**EXERCISE**
Write down each of the records again, exactly and in full.

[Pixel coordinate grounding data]

———

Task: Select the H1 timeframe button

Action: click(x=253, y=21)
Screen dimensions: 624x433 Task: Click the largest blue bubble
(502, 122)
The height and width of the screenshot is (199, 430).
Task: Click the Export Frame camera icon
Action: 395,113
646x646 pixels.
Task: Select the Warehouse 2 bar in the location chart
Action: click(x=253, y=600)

———

**SOLUTION TO THIS PROBLEM**
Task: Select the H1 timeframe button

Action: click(x=253, y=21)
Screen dimensions: 624x433 Task: Click the largest blue bubble
(502, 122)
The height and width of the screenshot is (199, 430).
Task: Click the Export Frame camera icon
Action: 395,113
646x646 pixels.
Task: Select the Warehouse 2 bar in the location chart
Action: click(x=253, y=600)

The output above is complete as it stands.